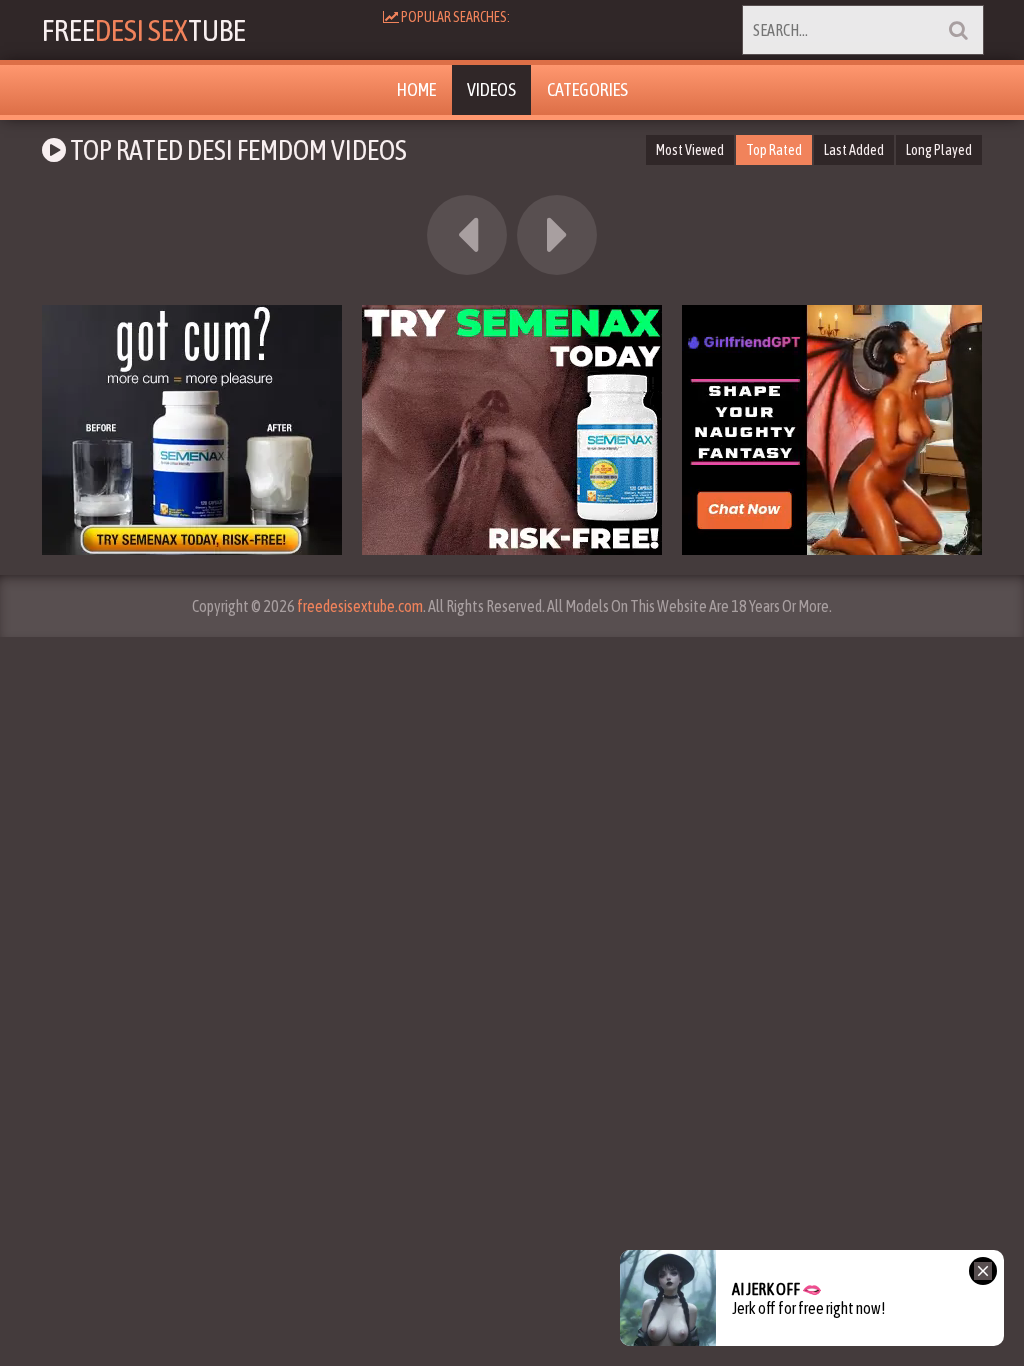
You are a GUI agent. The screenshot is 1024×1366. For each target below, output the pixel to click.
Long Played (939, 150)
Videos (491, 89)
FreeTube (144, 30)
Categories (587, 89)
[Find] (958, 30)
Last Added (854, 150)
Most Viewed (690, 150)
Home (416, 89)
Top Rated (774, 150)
---
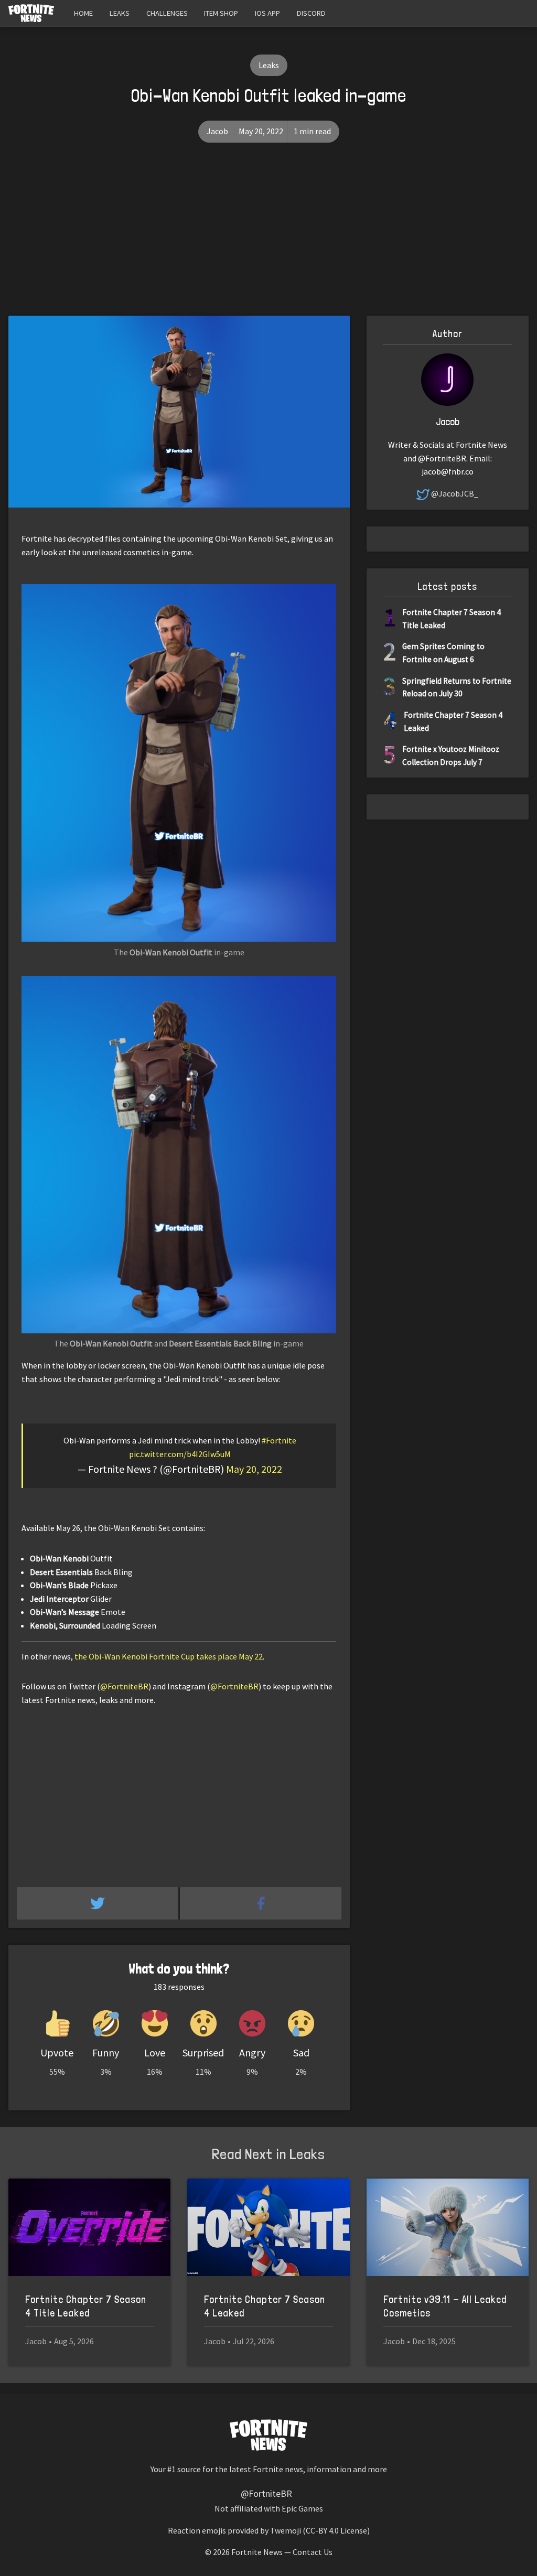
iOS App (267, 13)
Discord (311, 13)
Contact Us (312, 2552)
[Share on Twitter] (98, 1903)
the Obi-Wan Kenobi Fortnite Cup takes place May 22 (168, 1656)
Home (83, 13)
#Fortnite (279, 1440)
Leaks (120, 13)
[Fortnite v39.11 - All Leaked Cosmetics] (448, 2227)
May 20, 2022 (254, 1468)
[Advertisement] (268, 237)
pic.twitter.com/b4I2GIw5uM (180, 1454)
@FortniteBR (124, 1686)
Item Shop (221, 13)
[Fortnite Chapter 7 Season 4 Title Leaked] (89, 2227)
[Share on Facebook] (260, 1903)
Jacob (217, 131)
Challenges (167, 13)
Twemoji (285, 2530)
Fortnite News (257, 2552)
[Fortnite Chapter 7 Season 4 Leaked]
* * *
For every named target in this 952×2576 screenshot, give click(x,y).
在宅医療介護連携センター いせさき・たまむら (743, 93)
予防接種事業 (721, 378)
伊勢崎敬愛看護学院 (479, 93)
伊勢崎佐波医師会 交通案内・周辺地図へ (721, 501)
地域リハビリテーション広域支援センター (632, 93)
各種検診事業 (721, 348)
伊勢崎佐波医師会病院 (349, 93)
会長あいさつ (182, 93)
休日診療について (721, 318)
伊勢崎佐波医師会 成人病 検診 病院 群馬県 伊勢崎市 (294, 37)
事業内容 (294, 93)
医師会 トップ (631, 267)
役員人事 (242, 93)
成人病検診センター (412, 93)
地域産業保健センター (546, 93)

Work item >>
Look above for the line containing "iOS App (267, 13)" and the line containing "Challenges (167, 13)". Transcribe both, with the lines between them, exactly.

Answer space >>
iOS App (267, 13)
Discord (311, 13)
Contact Us (312, 2552)
[Share on Twitter] (98, 1903)
the Obi-Wan Kenobi Fortnite Cup takes place May 22 (168, 1656)
Home (83, 13)
#Fortnite (279, 1440)
Leaks (120, 13)
[Fortnite v39.11 - All Leaked Cosmetics] (448, 2227)
May 20, 2022 (254, 1468)
[Advertisement] (268, 237)
pic.twitter.com/b4I2GIw5uM (180, 1454)
@FortniteBR (124, 1686)
Item Shop (221, 13)
[Fortnite Chapter 7 Season 4 Title Leaked] (89, 2227)
[Share on Facebook] (260, 1903)
Jacob (217, 131)
Challenges (167, 13)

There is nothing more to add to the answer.